Green’s Dictionary of Slang

bootlick v.

[SE]

(orig. US) to toady, to curry favour; thus bootlicking, n. and adj.

[US]J.J. Hooper Adventures of Captain Simon Suggs (1851) 58: A young man who was inclined to boot-lick any body suspected of having money.
[US] in N.E. Eliason Tarheel Talk 261: I was bootlicking [in volunteering to do something for a professor].
[UK]Manchester Eve. News 12 July 4/2: The New York Spirit of the Times observes —‘A more low-lived cringing cur [...] Fed on the best and deluged with champagne, he would have licked the black off Ashbury’s boots’ [...] It would be wrong to gather from this foul-mouthed nonsense that the writer has any objection to boot-licking in abstract.
[UK]Newcastle Courant 4 May 6/3: His non-promotion has been due to independence of spirit [...] his ‘not having boot-licked the swabs above him’.
[US]E.H. Babbitt ‘College Words and Phrases’ in DN II:i 24: boot-lick, v. t. To curry favor with an instructor.
[US]G. Bronson-Howard Enemy to Society 60: You’d be like the others then — complaining and yelping [...] when my back’s turned; bootlicking when I condescend to notice them.
[US]N.Y. Tribune 20 Jan. 38/6: Bootlick — to flatter.
[US](con. 1910s) J.T. Farrell Young Lonigan in Studs Lonigan (1936) 58: He boot-licked around until he became a ward committeeman.
[UK]Sun. Mirror 1 Jan. 5/4: No more ‘bootlicking’ is the nation’s verdict.
[Aus]Cusack & James Come in Spinner (1960) 38: There’s too much bootlickin’ around here, as it is.
[US]H. Rawson Dict. of Invective (1991) 57: The short form, boot-lick, may be used either as a noun, referring to the person, or as a verb.
[UK]R. Milward Man-Eating Typewriter 343: [M]y unyieldy aversion to botlickering.

In derivatives

bootlicking (adj.)

sycophantic, toadying.

[US]Gallinipper Dec. n.p.: Those crouching, fawning, boot-licking hypocrites.
Lloyd’s Wkly Newspaper (London) 17 Apr. 1/2: Very music, no doubt, to some long ears were the words of that boot-licking address.
Fife free Press 29 Jan. 2/1: He had [...] a far better opportunity than I had of seeing the utter aburdity of the boot-licking business.
[Scot]Edinburgh Eve.
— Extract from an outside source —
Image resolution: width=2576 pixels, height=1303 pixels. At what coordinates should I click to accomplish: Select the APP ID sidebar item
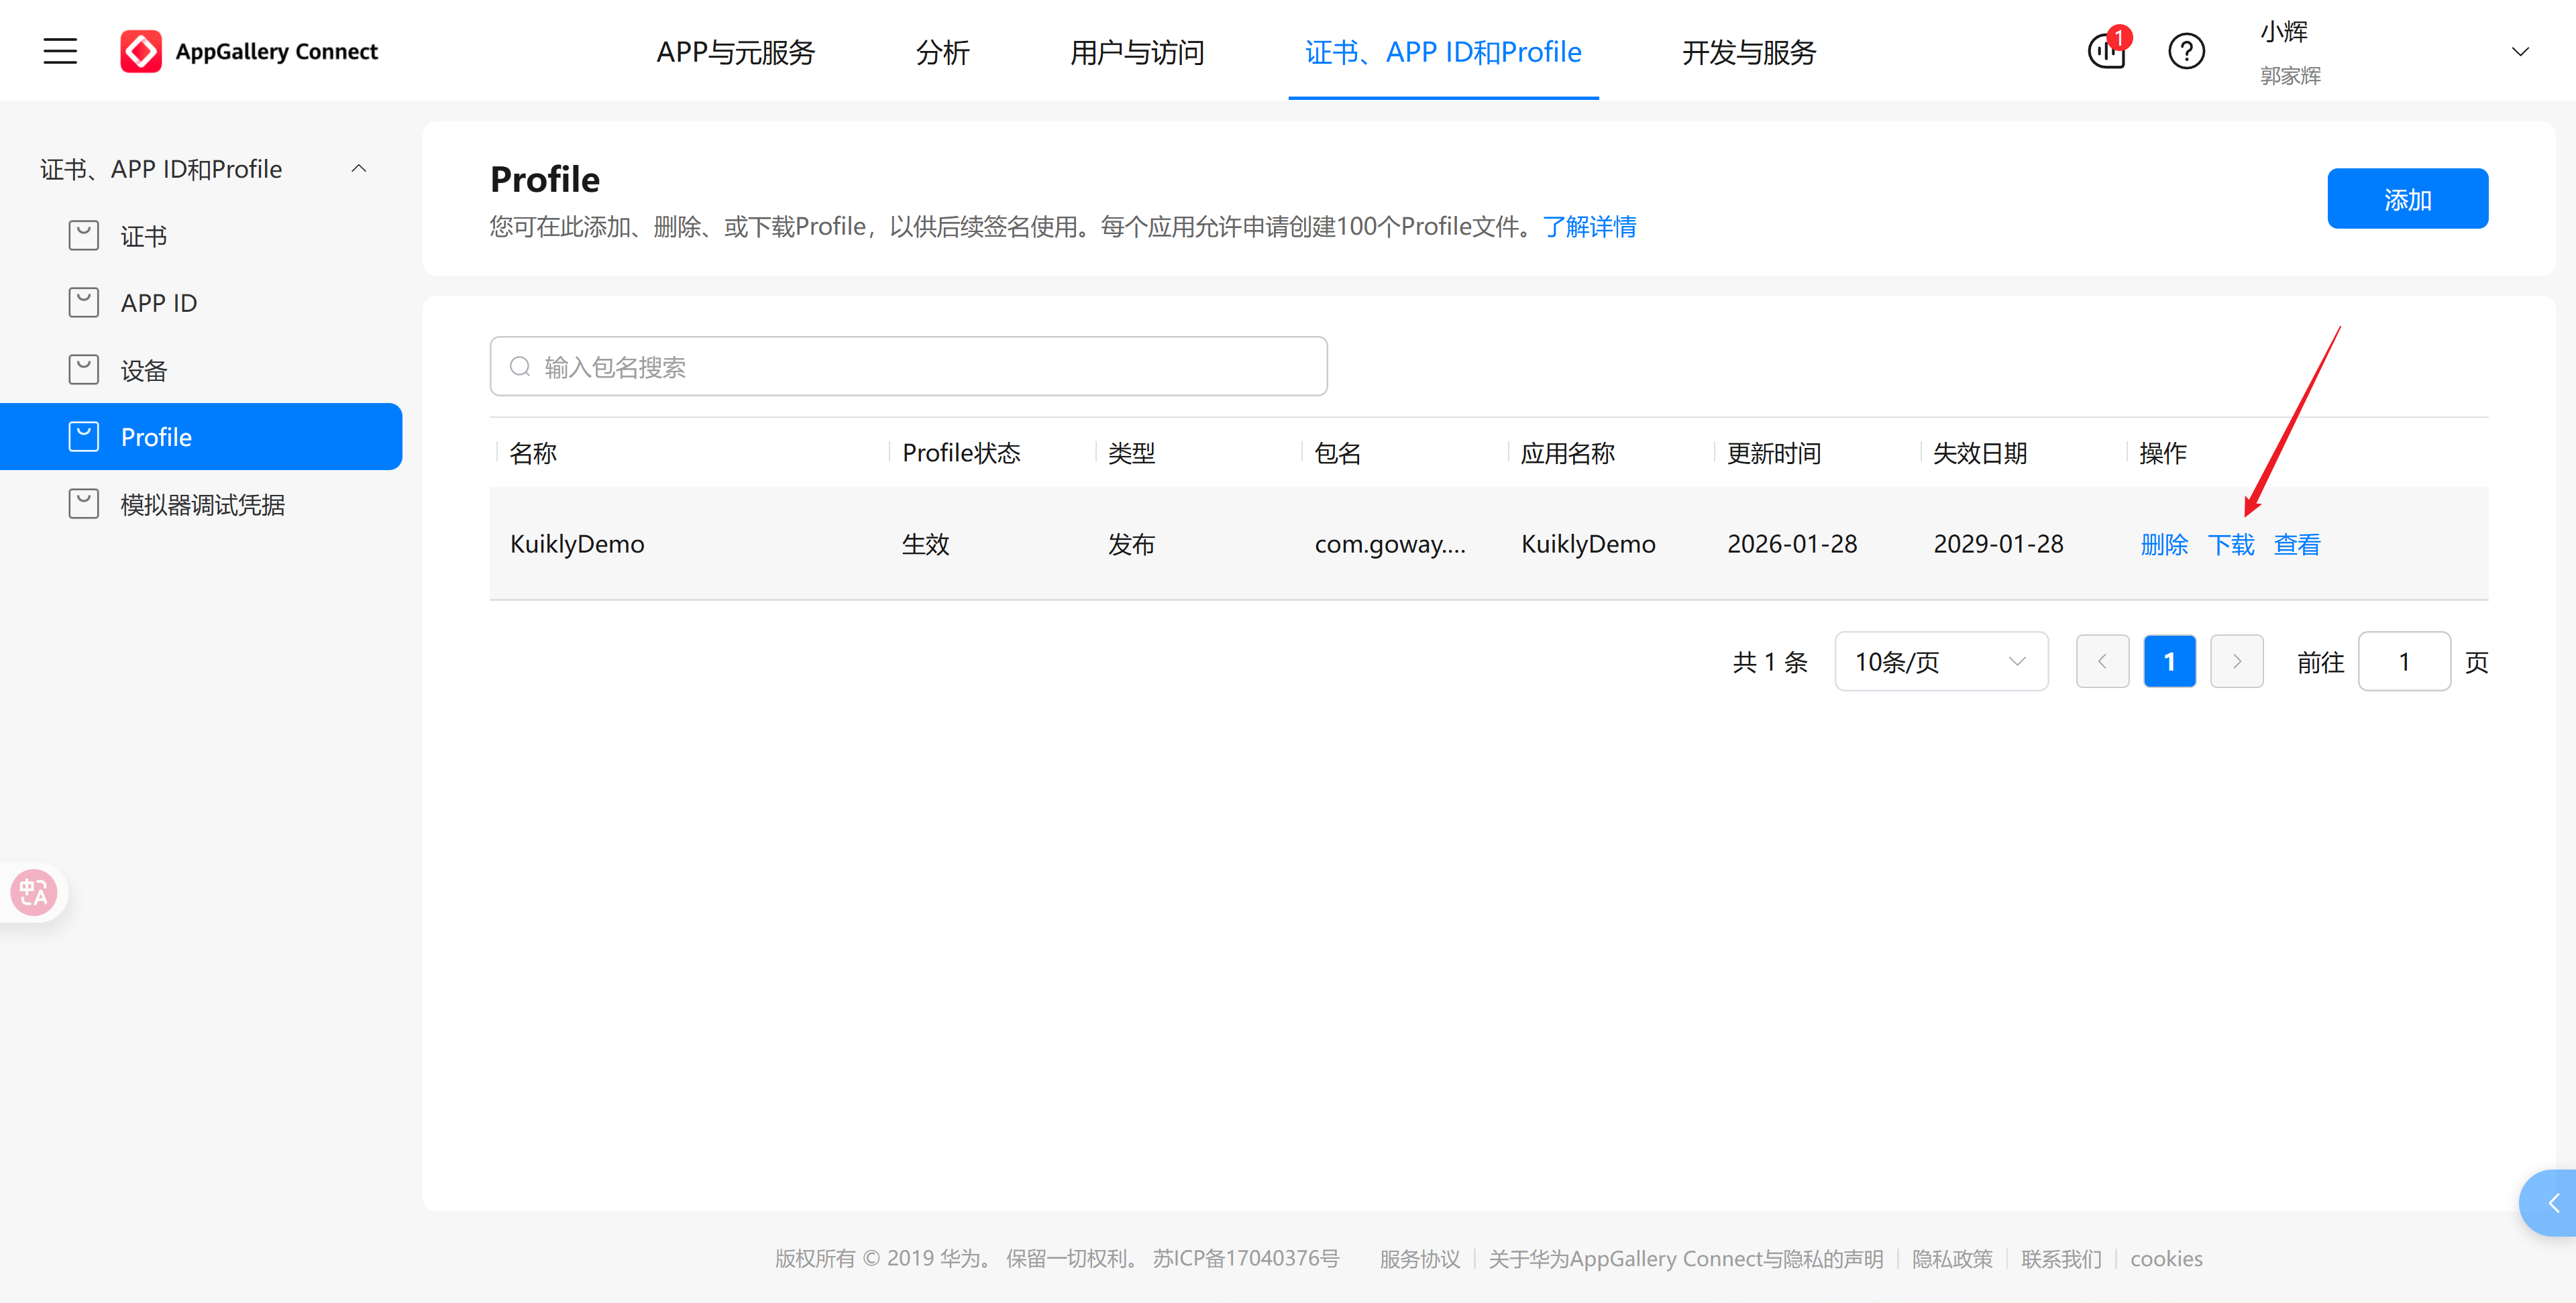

News 27 Sept. 4/1: A Yankee Editor Denounces Britain: [...] ‘A pigeon-livered, white-lipped coward among the nations [...] A cringing boot-licking flunky to the strong’.
[US]H.C. Witwer Fighting Blood 302: Mr. Brock says nothing at all, leaving it to the bootlicking jazzbos which worship the ground he walks on to take his part and mine.
[UK]Daily Mirror 15 Sept. 8/1: The crude Teutonic brutality which wrecked the Kaiser and his boot-licking crew of sycophants lingers on.
[US]N. Nye Breed of the Chaparral (1949) 136: The role of boot-licking gun-thrower didn’t fit Jess Crowly.
[US]H. Rhodes Chosen Few (1966) 49: Blamed ol’, scroungy, no-good, run-down, back-stabbin’, boot-lickin’, sap-suckin’, snaggle-toothed Marine Corps.
[US]C. Hiaasen Tourist Season (1987) 364: An object lesson for all those bootlicking shills and hustlers.